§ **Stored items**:
Content starts

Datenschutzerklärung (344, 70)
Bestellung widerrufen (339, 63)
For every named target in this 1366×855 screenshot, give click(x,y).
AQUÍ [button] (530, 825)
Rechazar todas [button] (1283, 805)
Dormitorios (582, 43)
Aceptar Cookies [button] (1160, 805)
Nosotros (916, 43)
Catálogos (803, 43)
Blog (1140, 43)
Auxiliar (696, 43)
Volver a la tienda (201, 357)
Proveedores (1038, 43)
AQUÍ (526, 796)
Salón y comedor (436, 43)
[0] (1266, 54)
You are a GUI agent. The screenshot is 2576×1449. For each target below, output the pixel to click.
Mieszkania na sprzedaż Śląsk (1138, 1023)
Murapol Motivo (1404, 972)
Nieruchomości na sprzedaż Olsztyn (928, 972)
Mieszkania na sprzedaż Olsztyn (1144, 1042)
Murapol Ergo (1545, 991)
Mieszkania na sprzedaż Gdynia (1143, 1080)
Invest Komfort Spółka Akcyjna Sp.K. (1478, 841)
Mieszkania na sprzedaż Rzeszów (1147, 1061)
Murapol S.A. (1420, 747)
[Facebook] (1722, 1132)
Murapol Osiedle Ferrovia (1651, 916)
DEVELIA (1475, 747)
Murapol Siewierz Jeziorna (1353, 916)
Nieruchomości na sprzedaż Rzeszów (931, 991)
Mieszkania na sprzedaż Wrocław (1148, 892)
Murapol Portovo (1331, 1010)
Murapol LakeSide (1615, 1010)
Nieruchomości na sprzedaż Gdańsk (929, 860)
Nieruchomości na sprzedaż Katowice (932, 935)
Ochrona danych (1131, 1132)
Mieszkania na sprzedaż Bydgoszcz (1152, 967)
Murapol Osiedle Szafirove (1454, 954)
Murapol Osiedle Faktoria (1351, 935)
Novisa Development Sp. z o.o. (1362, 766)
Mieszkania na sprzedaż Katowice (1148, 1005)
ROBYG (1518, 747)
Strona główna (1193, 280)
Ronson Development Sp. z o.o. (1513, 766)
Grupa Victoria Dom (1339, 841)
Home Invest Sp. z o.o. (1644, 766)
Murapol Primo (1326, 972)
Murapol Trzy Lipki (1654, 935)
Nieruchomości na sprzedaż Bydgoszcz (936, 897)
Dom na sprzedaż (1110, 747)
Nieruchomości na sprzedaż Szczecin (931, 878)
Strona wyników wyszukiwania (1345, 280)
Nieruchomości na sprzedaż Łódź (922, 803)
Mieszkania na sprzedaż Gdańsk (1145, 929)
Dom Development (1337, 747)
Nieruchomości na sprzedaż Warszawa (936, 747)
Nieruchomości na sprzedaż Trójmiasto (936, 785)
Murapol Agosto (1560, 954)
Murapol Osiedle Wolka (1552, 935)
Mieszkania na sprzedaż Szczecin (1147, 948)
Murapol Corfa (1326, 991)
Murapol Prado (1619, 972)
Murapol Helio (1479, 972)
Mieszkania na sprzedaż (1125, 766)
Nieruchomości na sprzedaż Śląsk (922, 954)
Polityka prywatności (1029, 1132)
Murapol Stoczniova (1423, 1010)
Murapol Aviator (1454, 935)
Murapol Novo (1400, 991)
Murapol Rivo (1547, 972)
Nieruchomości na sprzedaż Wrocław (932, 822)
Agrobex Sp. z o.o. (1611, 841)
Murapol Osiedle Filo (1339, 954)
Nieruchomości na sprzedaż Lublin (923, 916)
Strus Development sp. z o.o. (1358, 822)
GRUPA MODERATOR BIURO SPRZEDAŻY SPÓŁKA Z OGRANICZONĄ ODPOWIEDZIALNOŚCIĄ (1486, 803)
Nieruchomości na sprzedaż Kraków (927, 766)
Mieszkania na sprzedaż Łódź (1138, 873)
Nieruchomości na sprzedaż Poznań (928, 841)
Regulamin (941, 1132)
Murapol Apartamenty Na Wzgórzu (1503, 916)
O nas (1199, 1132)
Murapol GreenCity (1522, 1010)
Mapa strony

Content ends

§ **What the task requires**: The lines holding the word "Łódź" are the answer. Pull them out of the records and copy them.

§ **Solution**:
Nieruchomości na sprzedaż Łódź (922, 803)
Mieszkania na sprzedaż Łódź (1138, 873)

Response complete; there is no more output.